(Stored entries)
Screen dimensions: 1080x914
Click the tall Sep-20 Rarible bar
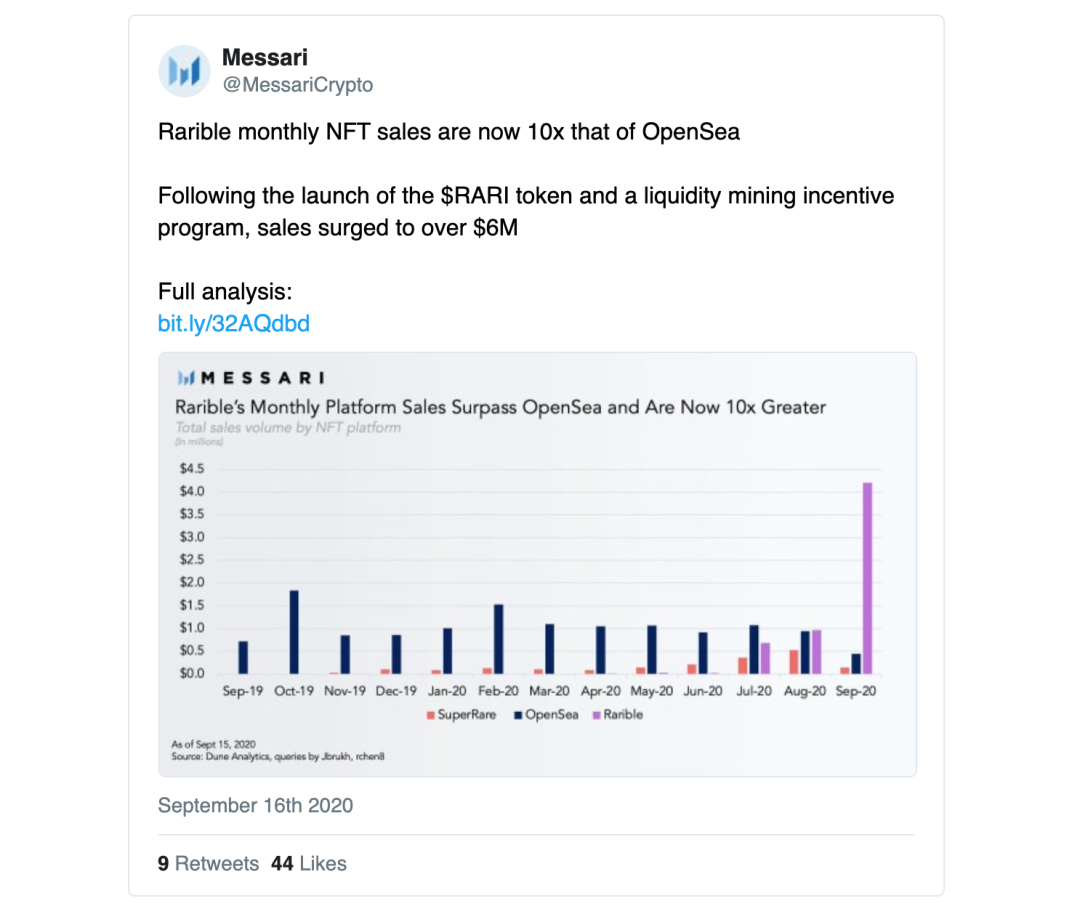pyautogui.click(x=867, y=578)
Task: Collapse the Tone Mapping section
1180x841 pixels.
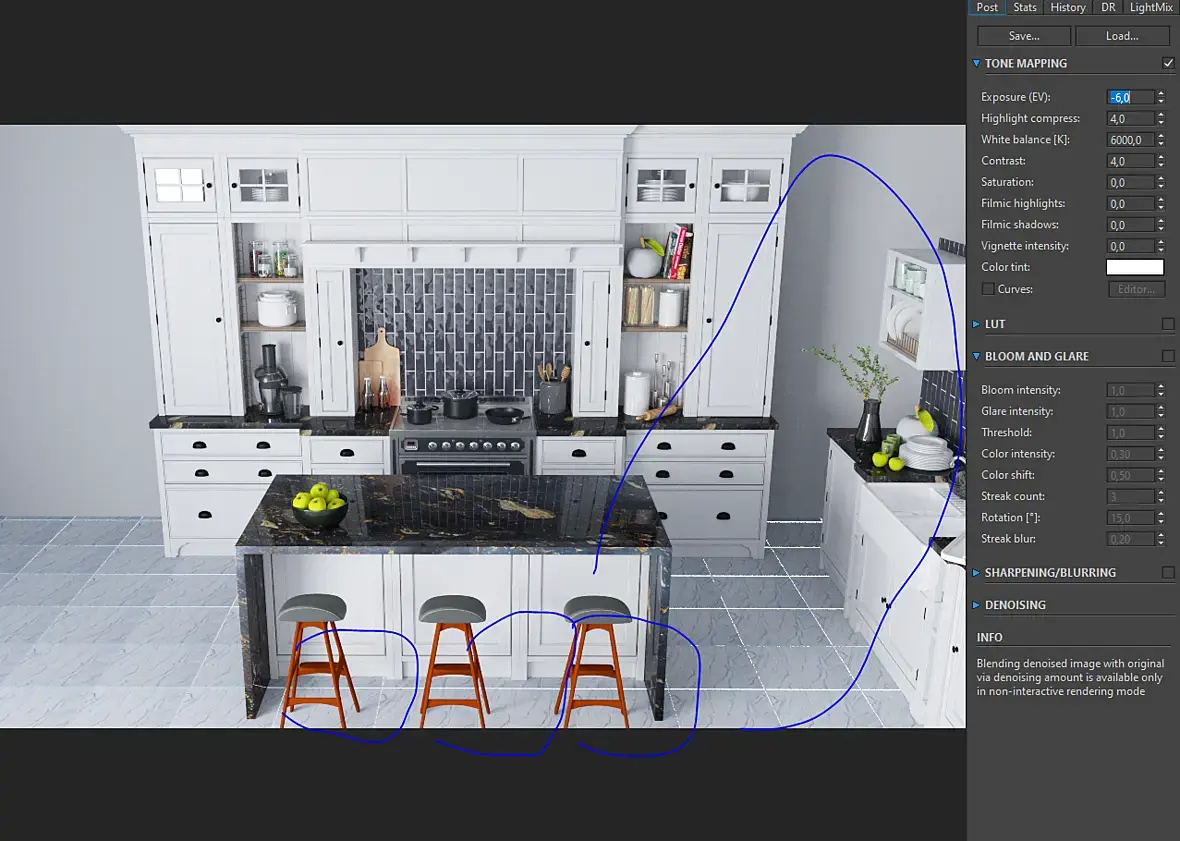Action: click(977, 63)
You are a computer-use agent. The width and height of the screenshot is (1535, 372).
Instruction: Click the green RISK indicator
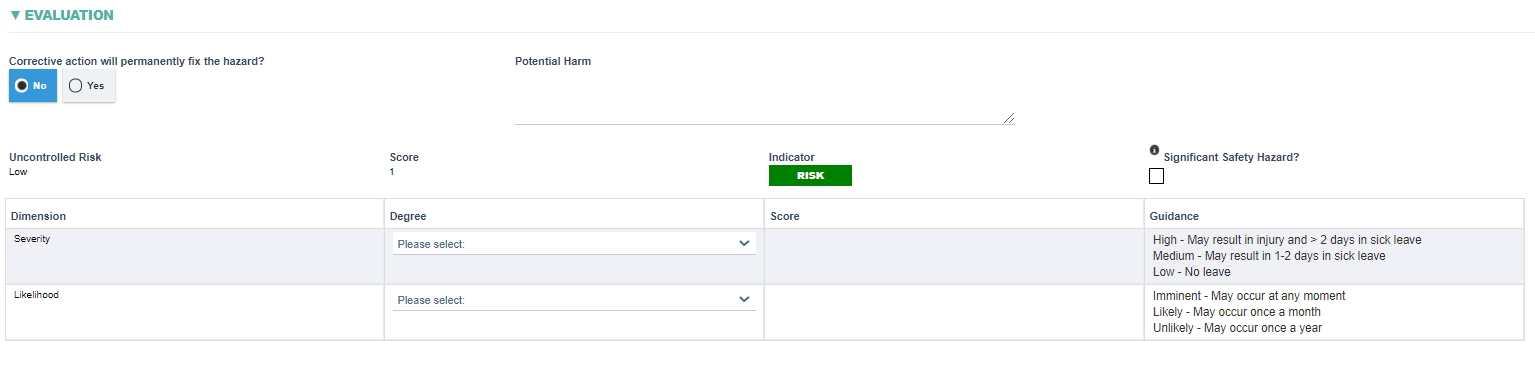810,176
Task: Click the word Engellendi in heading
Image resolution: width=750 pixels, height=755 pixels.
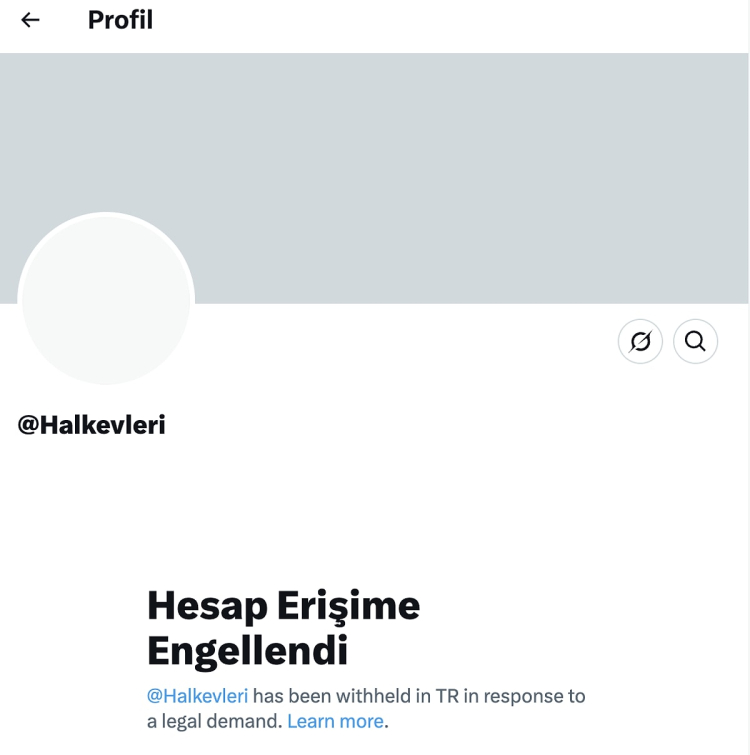Action: click(x=247, y=651)
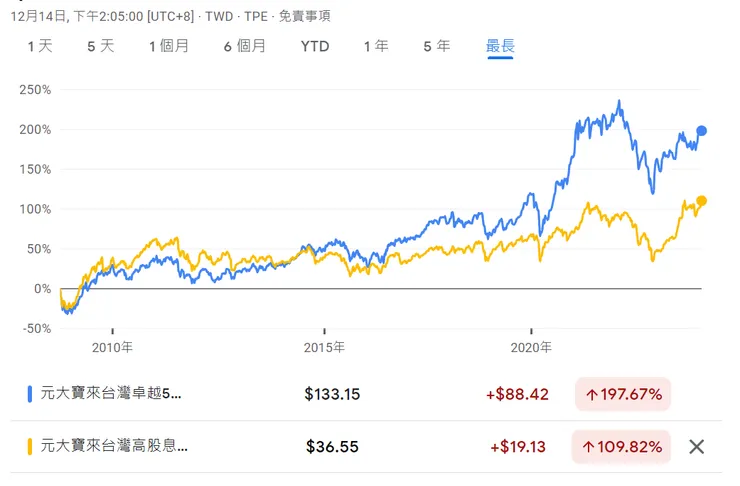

- Prompt -
Copy out each line of the data that holds the string "Task".

- Your solution -
Task: Collapse the Tone Mapping section
Task: Click the word Engellendi in heading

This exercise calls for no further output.